Sarao Takase est un écrivain japonais, auteur d’un recueil de 97 nouvelles écrites en anglais. Après leur publication, il se suicide. Tous ceux qui ont tenté de traduire ces nouvelles en japonais, y compris une 98ᵉ que les enfants de Takase avaient recues, ont également mis fin à leurs jours, parmi eux le petit ami de Kazami. Au cours d’un été étrange, Kazami se rapproche des enfants de Takase – Otohiko, Saki et Sui – tandis que plane au-dessus d’eux l’ombre de ce texte maudit. Sur fond d’amitié, d’amour et d’inceste, le récit est traversé par la crainte constante du suicide de l’un des trois jeunes gens.
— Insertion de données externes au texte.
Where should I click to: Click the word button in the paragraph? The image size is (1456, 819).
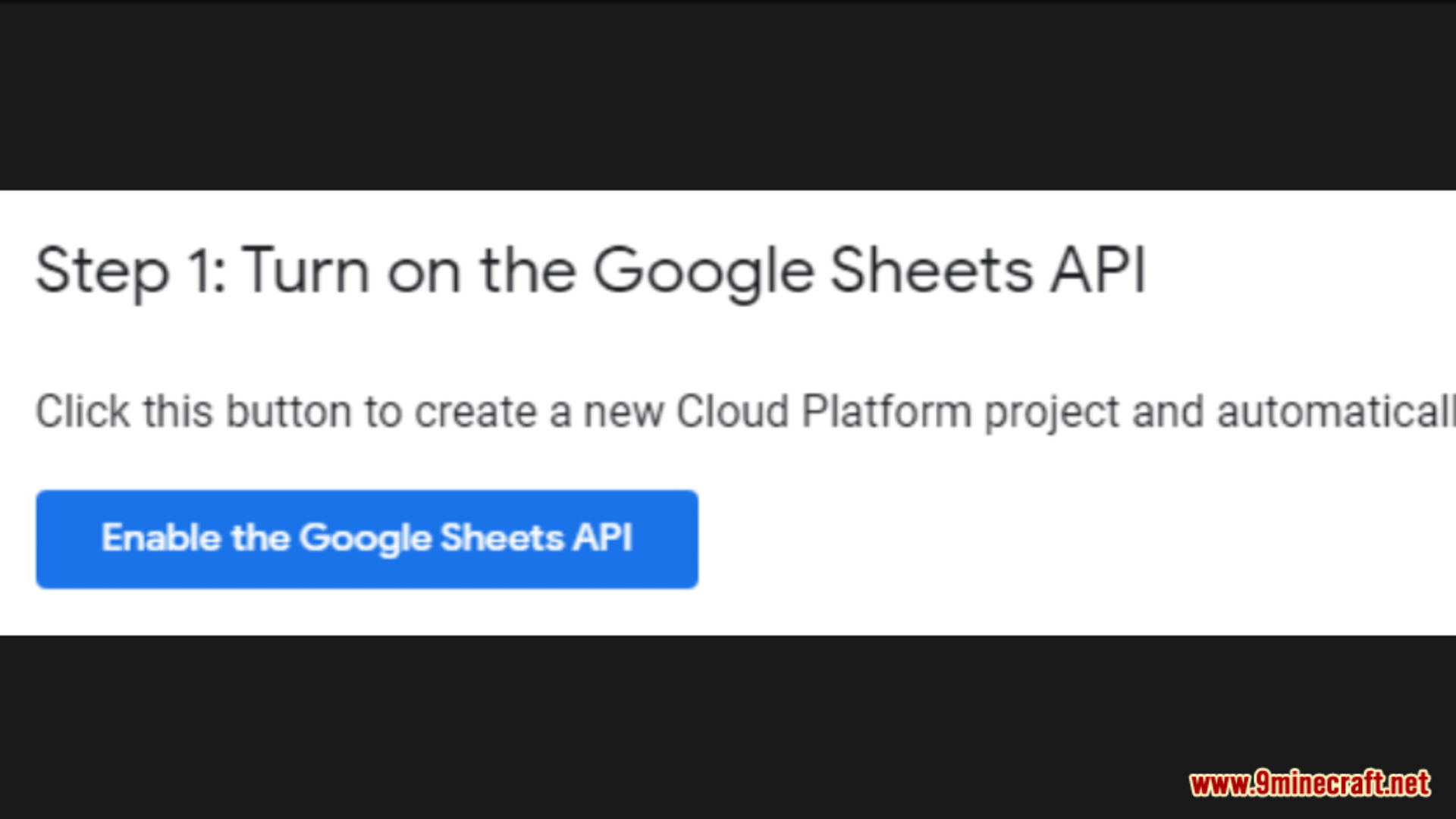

Ce roman installe une atmosphère singulière et mélancolique, mais s’étire inutilement. Le dénouement, assez banal, n’éclaire ni l’origine ni la nature de la malédiction liée à la 98ᵉ nouvelle, ce qui rend l’ensemble plutôt décevant.
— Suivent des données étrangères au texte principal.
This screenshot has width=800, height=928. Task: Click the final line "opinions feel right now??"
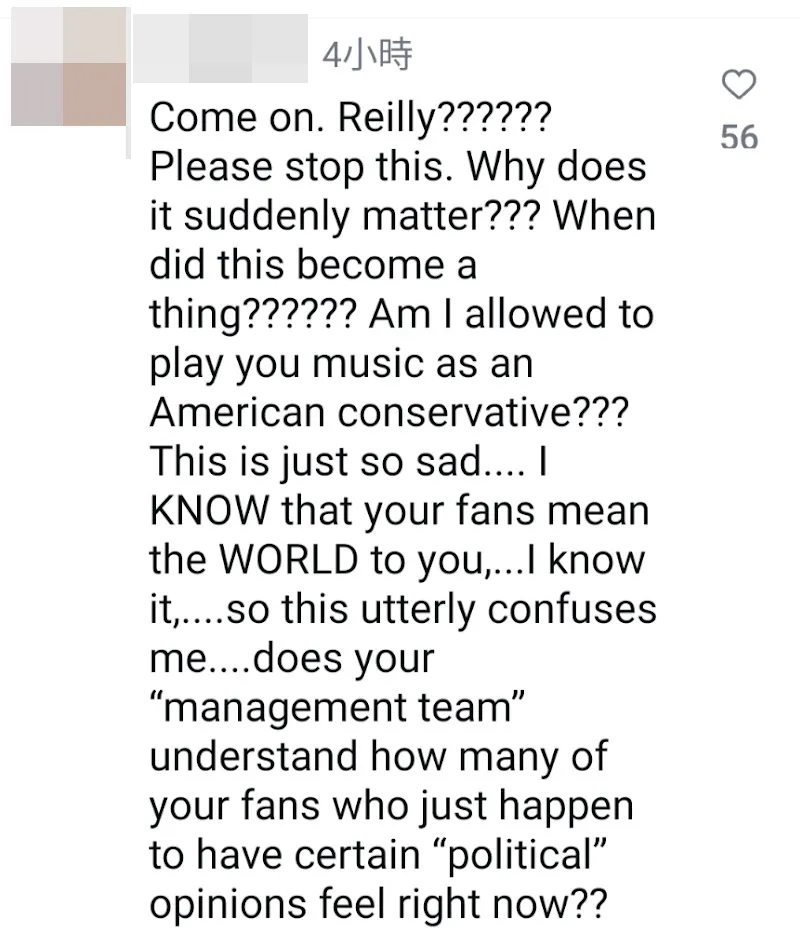(378, 902)
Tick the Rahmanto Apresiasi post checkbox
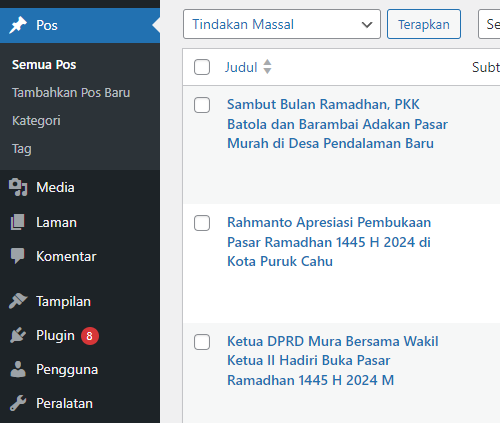The width and height of the screenshot is (500, 423). click(x=202, y=223)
“Ne plus pouvoir parler, c’est perdre peu à peu son vocabulaire.
Les deux premiers jours pourtant, mes pensées étaient tout à fait les mêmes qu’au moment où je parlais encore. Par exemple, si ma sœur me marchait sur le pied, je formulais clairement en moi : Jai mal! Et quand ie voyais à la télévision un endroit que je connaissais, je pensais : Ah oui, c’est là-bas! Quand est-ce qu’ils ont filmé ça? Et cette phrase se déroulait dans ma tête comme si je l’avais réellement prononcée.
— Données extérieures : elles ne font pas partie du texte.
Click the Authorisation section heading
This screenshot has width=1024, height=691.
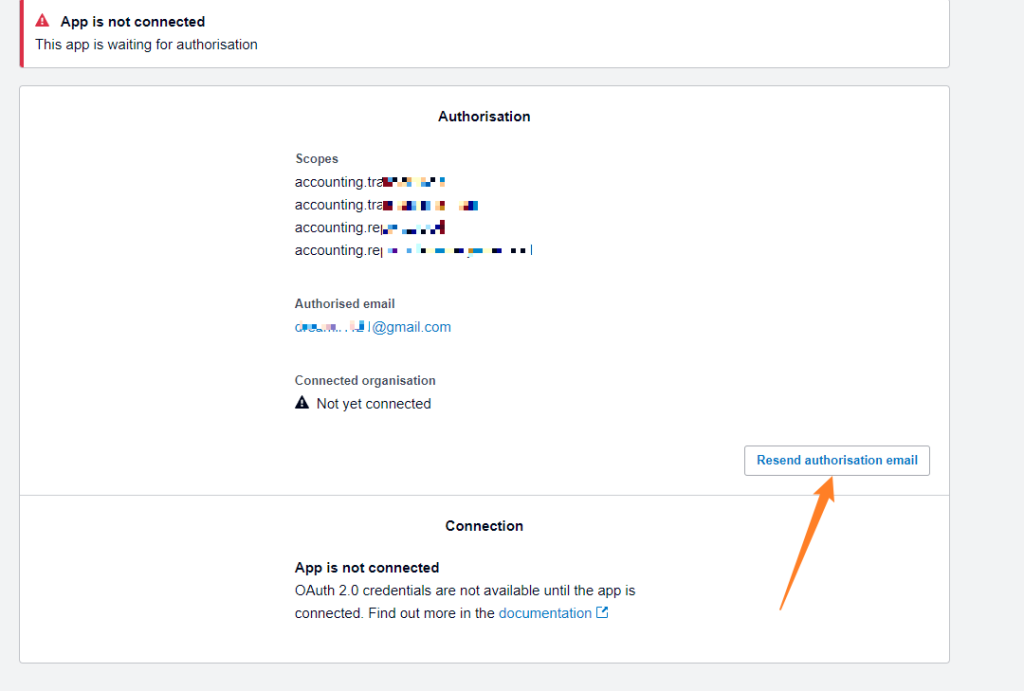tap(484, 116)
Mais en l’absence de langage articulé, un changement subtil se produisait en moi : j’ai commencé à voir des couleurs qui se déployaient derrière les mots.
Quand ma sœur s’occupait de moi avec douceur, je la percevais sous la forme d’une image lumineuse, d’un rose éclatant. Les mots et les regards de ma mère durant ses cours d’anglais étaient d’une apaisante couleur dorée, et si je caressais un chat sur le bord du chemin, alors, passant à travers ma main, une joie aux teintes de safran me gagnait.
A force de vivre dans cet univers de sensations, les limitations draconiennes imposées par le langage m’ont semblé très importunes.”